Rebaixamento da Ânima Educação
O JP Morgan rebaixou a recomendação da Ânima Educação (ANIM3) de compra para neutra, levando em consideração o atual nível da taxa básica de juros (Selic) e um cenário operacional desafiador que se apresenta no futuro. Como resultado desta atualização, as ações da companhia registraram queda no pregão da última segunda-feira (22).
Queda nas Ações
Por volta das 13h40 (horário de Brasília), as ações ANIM3 apresentavam um recuo de 7,33%, sendo cotadas a R$ 2,53.
Análise da Dívida
Os analistas Marcelo Santos e Livea Mizobata afirmam que a Ânima é a educação mais alavancada sob a cobertura do banco, apresentando uma relação de 2,7 vezes de dívida líquida sobre o Ebitda (lucro antes de juros, impostos, depreciação e amortização) proporcional ao ex-IFRS16.
Além disso, um patamar estável e elevado da Selic eleva a estimativa do banco para a despesa financeira líquida em 17% até 2027.
Desafios Operacionais
Os analistas também destacam que a Ânima enfrentou problemas operacionais relacionados à adaptação dos cursos híbridos ao novo regulamento, o que resultou em um aumento nas taxas de evasão. Essa situação pode impactar a geração de receita no ano e dificultar a diluição de custos. As dificuldades tornam mais desafiadora a entrega de um Ebitda ajustado robusto, excluindo o IFRS16.
Redução das Expectativas de Lucro
Segundo o JP Morgan, a combinação desses fatores levou a uma redução de 42% na expectativa de lucro ajustado para 2027. Consequentemente, o banco retirou o preço-alvo para a ação, que anteriormente estava fixado em R$ 8,50 para dezembro de 2026. O modelo atual indica um valor justo na faixa de R$ 3,90 a R$ 4,80.
Gatilhos Potenciais
Os três principais fatores que poderiam influenciar a Ânima, segundo a análise do banco, são:
- Queda da Selic mais rápida do que o esperado, favorecendo a expansão dos lucros.
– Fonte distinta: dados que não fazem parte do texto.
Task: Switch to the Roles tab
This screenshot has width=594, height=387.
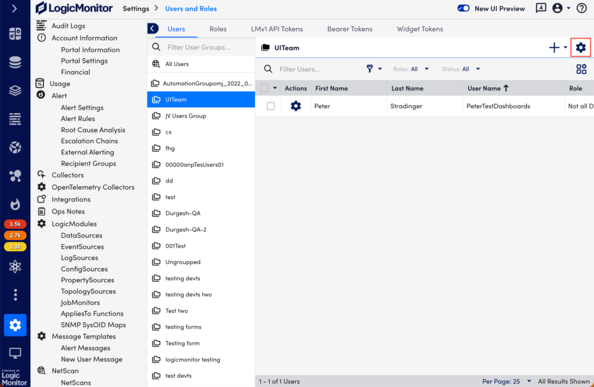Action: point(218,28)
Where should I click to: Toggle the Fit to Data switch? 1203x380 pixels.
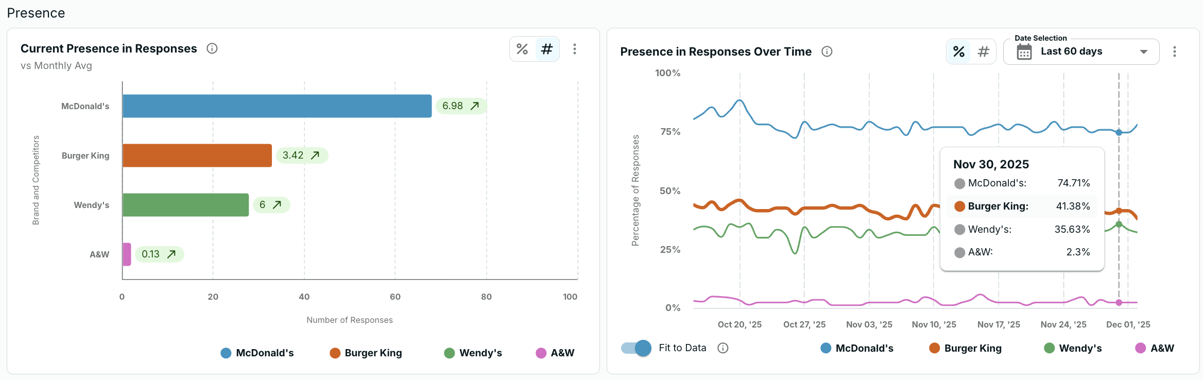[637, 348]
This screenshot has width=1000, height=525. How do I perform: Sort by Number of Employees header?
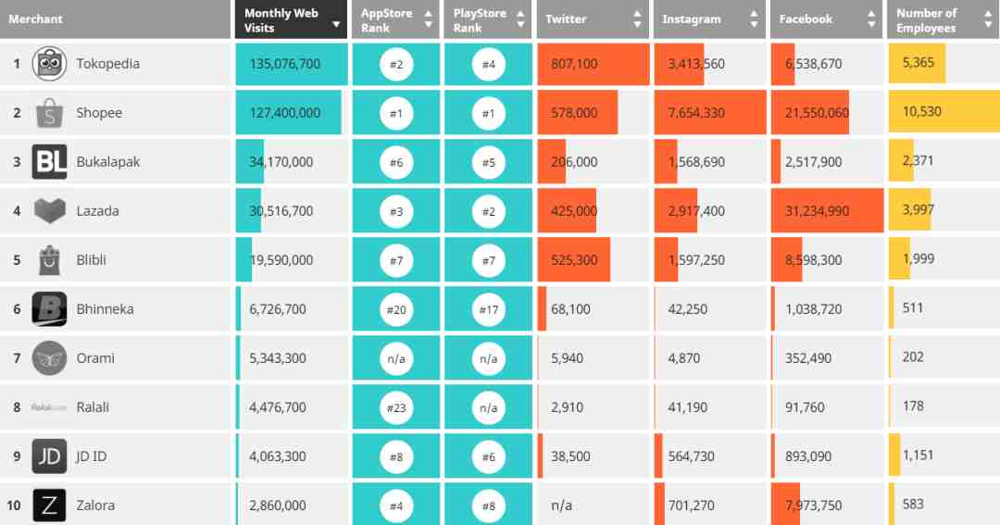[944, 19]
- Desempenho operacional mais forte do que o esperado em matrículas e taxas de evasão.
- Aumento dos tickets médios acima do que se esperava.
Projeções Revisadas pelo JP Morgan
O JP Morgan cortou suas estimativas de receita para a Ânima em 1,7% e 3,2% para os anos de 2026 e 2027, prevendo R$ 4,179 bilhões e R$ 4,296 bilhões, respectivamente. Esse ajuste foi acompanhado por cortes em todos os segmentos: Core (-1,6% e -2,1%), Educação a Distância (DL) (-1,7% e -3,8%) e Inspirali (-1,8% e -4,5%).
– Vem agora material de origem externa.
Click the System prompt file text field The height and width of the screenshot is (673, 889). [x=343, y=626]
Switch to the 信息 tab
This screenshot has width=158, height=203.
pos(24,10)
Ajustes nas Estimativas de Ebitda
No que se refere ao Ebitda, os analistas do banco reduziram as estimativas em 2,5% e 3,8%, devido à diminuição das margens em 30 pontos-base e 25 pontos-base, que agora são projetadas em 36,7% e 36,6% para os anos de 2026 e 2027.
Expectativas de Lucro
Para os lucros, as estimativas para 2026 foram cortadas para R$ 195 milhões, o que representa 25% abaixo do consenso da Bloomberg. Para 2027, a estimativa foi reduzida em 42%, levando-a a R$ 232 milhões, ficando 38% abaixo do consenso. Esse ajuste reflete revisões negativas nas perspectivas operacionais, combinadas com taxas de juros mais altas, que elevam a estimativa de despesa financeira em 17%.
Projeções para o Segundo Trimestre
Para o segundo trimestre deste ano, a expectativa é que a receita líquida cresça 1,8% em relação ao ano anterior, totalizando R$ 1,024 bilhão, valor que é 3% inferior ao consenso da Bloomberg.
O segmento Core deve crescer 2,1% em comparação anual, em contraste com o crescimento de 11% observado no primeiro trimestre de 2026. Enquanto isso, a Educação a Distância (DL) deve apresentar uma queda de 14% ao ano, em comparação com a diminuição de 5% no 1T26. O segmento Inspirali, por sua vez, deve crescer 5% em base anual, em relação ao crescimento de 6% no 1T26.
Expectativas de Ebitda Ajustado e Lucro Ajustado
No que diz respeito ao Ebitda ajustado, os analistas esperam que a Ânima apresente R$ 361 milhões, com uma margem de 35,3%. Em relação ao lucro ajustado, o JP Morgan projeta um valor de R$ 21 milhões, que contrasta com os R$ 42 milhões esperados pelo consenso.